А что касается разных разноцветных веревочек, с узелками и без, то самой такой тоненькой и белой веревочкой, почти что ниточкой, в русской литературе был, наверное, Станюкович, который, несмотря на свою невзрачность и незаметность, меня всегда немного удивлял, точнее, даже не удивлял, а интриговал. Адмиральский сын, из богатой семьи, закончил Морской кадетский корпус, мог сделать блестящую карьеру на флоте, а вместо этого вышел в отставку и стал, кажется, народным учителем где-то в глухой деревне. Прямо как в советских фильмах, в которых преуспевающий инженер, врач или преподаватель зачем-то бросал хорошую квартиру в Москве или Петербурге, приличную зарплату, жену и уезжал куда-нибудь на БАМ или на целину…

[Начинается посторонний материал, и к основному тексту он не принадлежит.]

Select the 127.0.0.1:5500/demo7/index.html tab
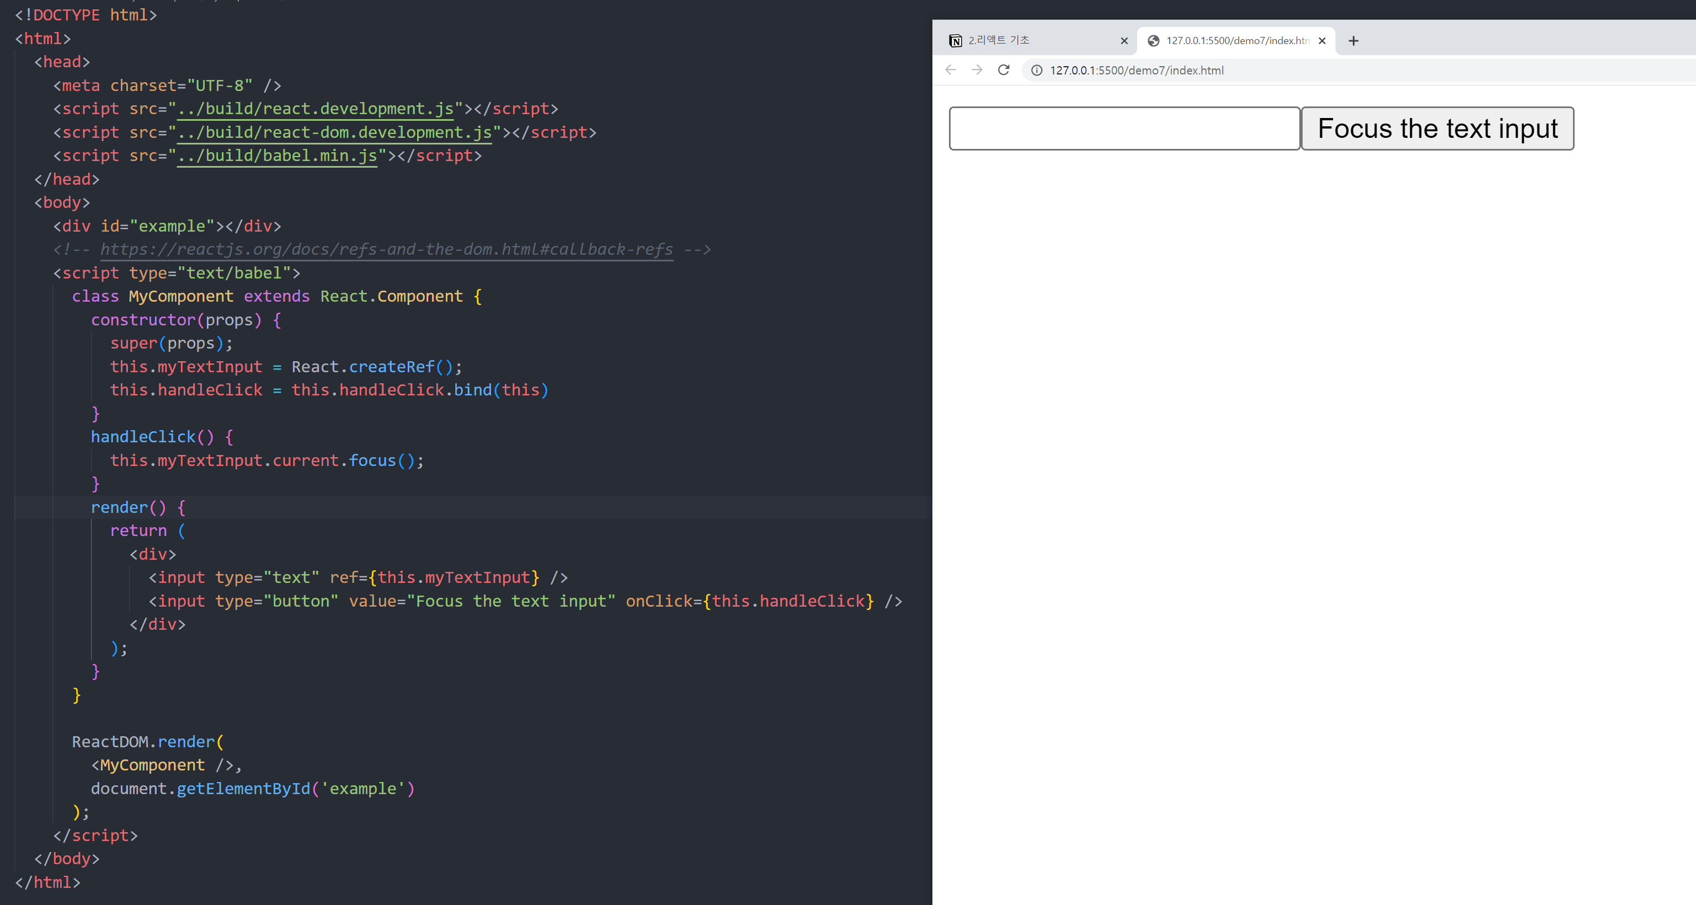(x=1236, y=41)
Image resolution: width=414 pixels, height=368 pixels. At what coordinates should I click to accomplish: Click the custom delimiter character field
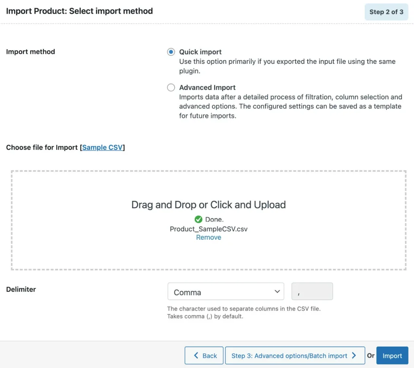pyautogui.click(x=312, y=291)
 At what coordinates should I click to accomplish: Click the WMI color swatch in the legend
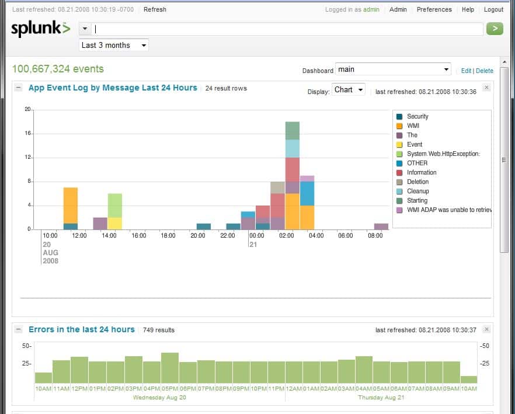[x=399, y=126]
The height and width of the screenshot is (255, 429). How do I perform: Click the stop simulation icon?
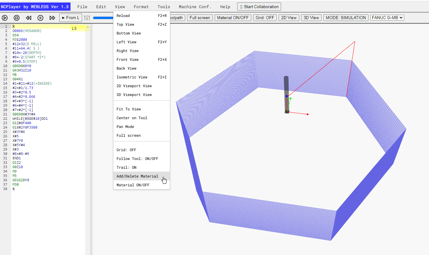point(17,18)
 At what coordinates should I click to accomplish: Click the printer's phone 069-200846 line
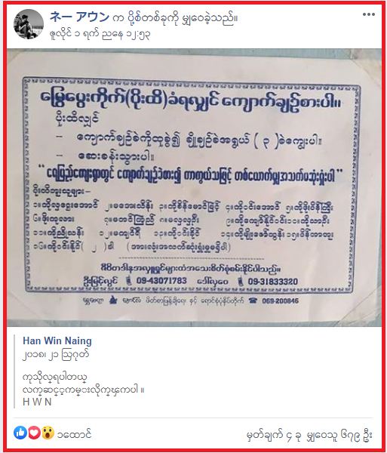(x=280, y=300)
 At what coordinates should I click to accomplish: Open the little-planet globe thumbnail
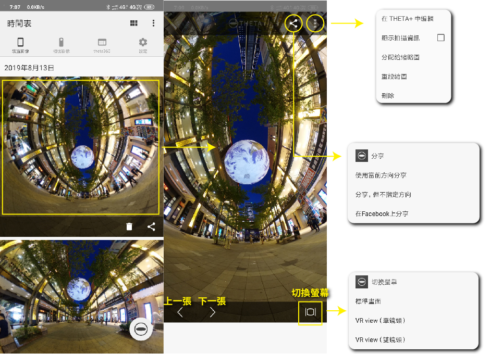81,147
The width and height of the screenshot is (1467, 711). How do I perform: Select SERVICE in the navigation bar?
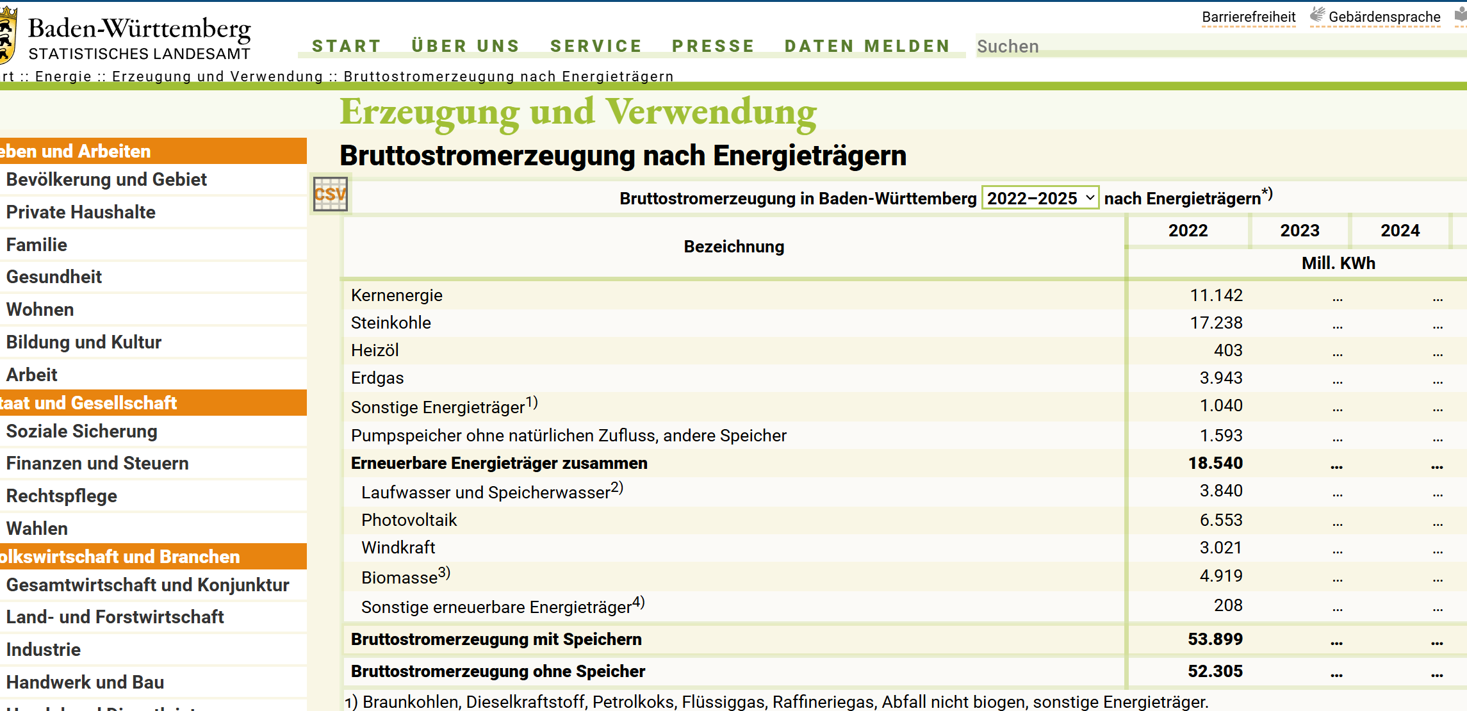(596, 46)
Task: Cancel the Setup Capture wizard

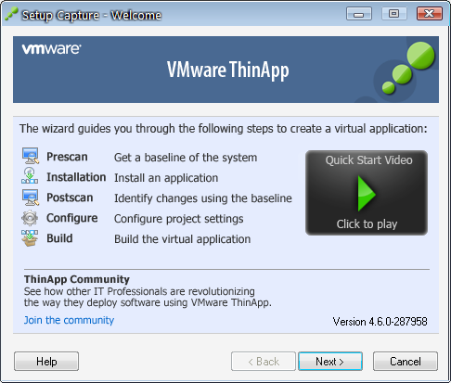Action: pos(406,361)
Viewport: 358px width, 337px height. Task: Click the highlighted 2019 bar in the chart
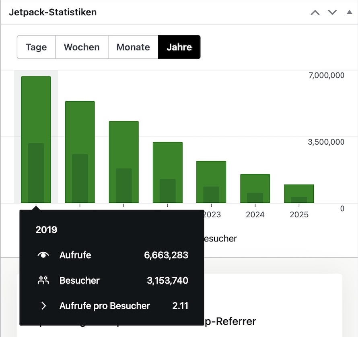pos(36,139)
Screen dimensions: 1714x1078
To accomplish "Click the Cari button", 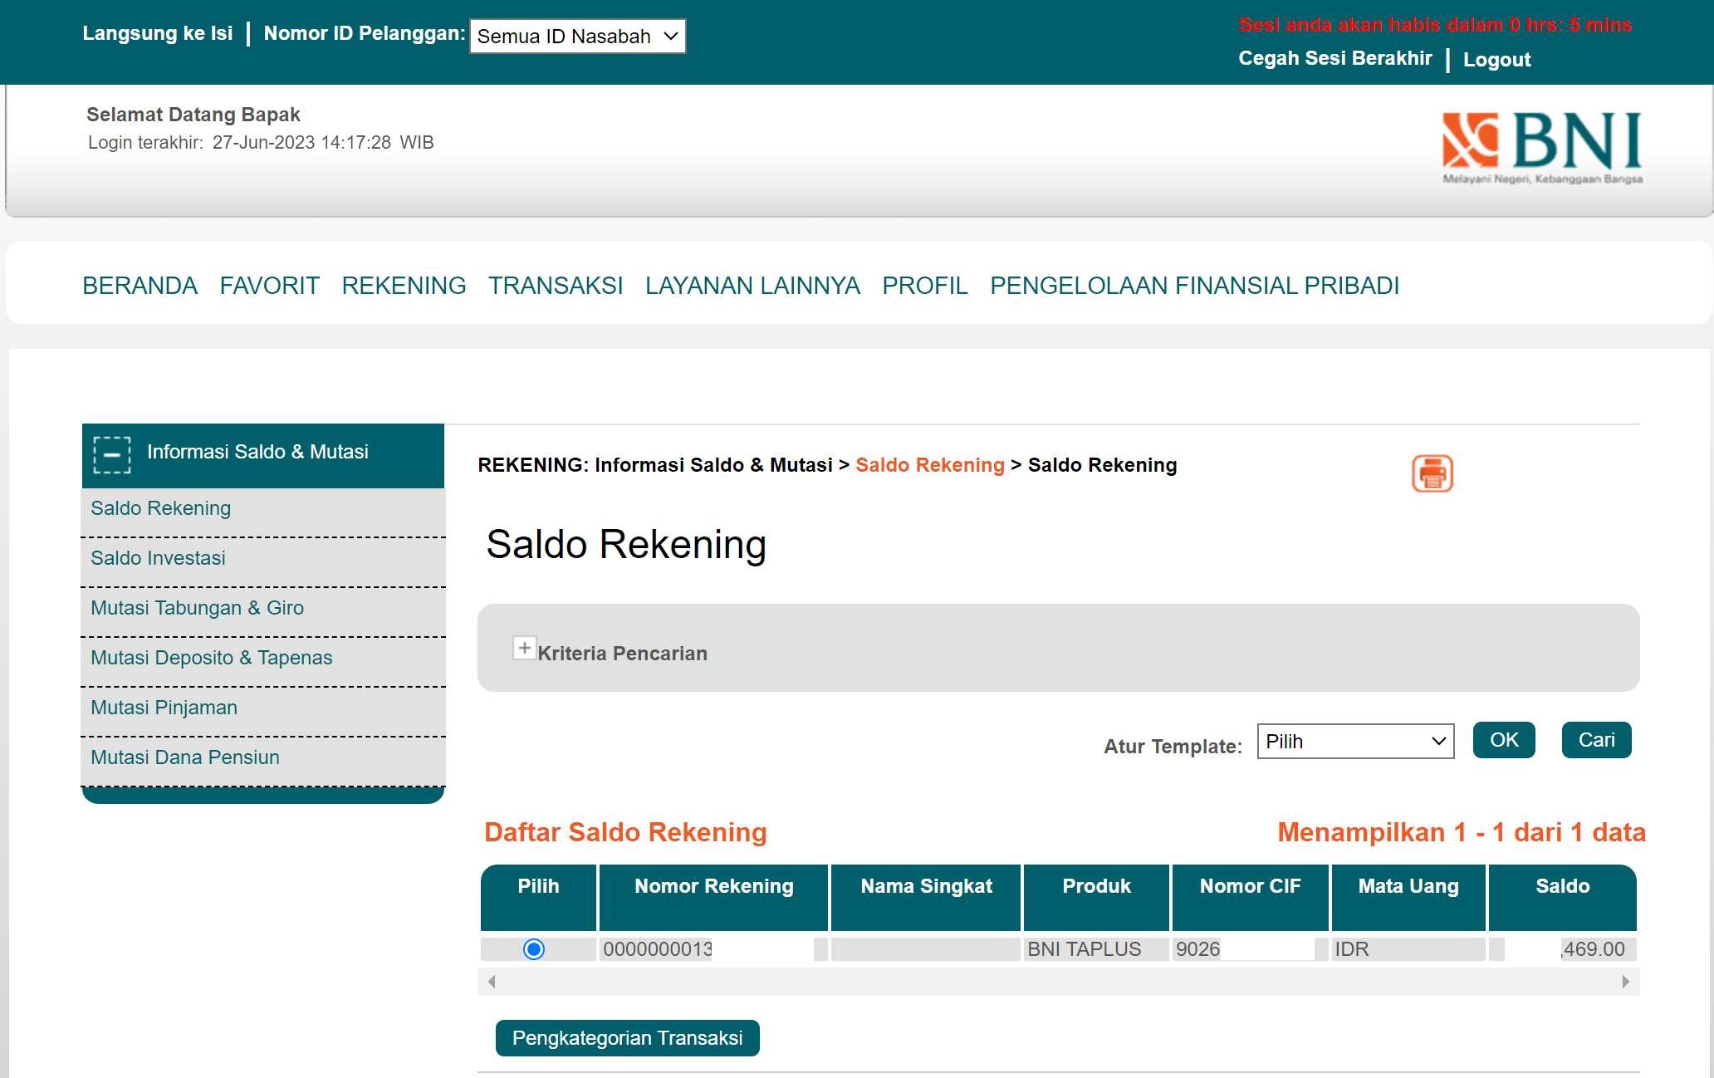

Впрочем, так бывает не только в советских фильмах. Например, пару лет назад во Франции Гонкуровскую премию дали роману под характерным названием «Я ухожу». И в этом романе главный герой тоже все бросает и отправляется на Северный полюс, так что и во Франции наших дней подобное алогичное поведение находит понимание. Кстати, незадолго до того я встречала автора этого романа, Жана Эшноса, в Париже — очень скользкий тип, по моим наблюдениям, он никуда «уходить» не собирался, а, наоборот, был очень озабочен своим имиджем писателя и, как впоследствии выяснилось, стоял в очередь за премией. И вот наконец дождался! Хотя, в отличие от Станюковича, ему, в общем-то, и терять было особенно нечего, во всяком случае, в тот момент, когда я с ним встречалась, он жил в задрипанной квартирке в типовом доме, к тому же еще в паршивом районе неподалеку от метро Журден, ну разве что в Париже… Пример Эшноса лишний раз показывает, что вовсе не обязательно куда-нибудь на самом деле уходить или там даже ходить по воде, а достаточно просто написать об этом в книге. И все! Все будут довольны! Успех гарантирован!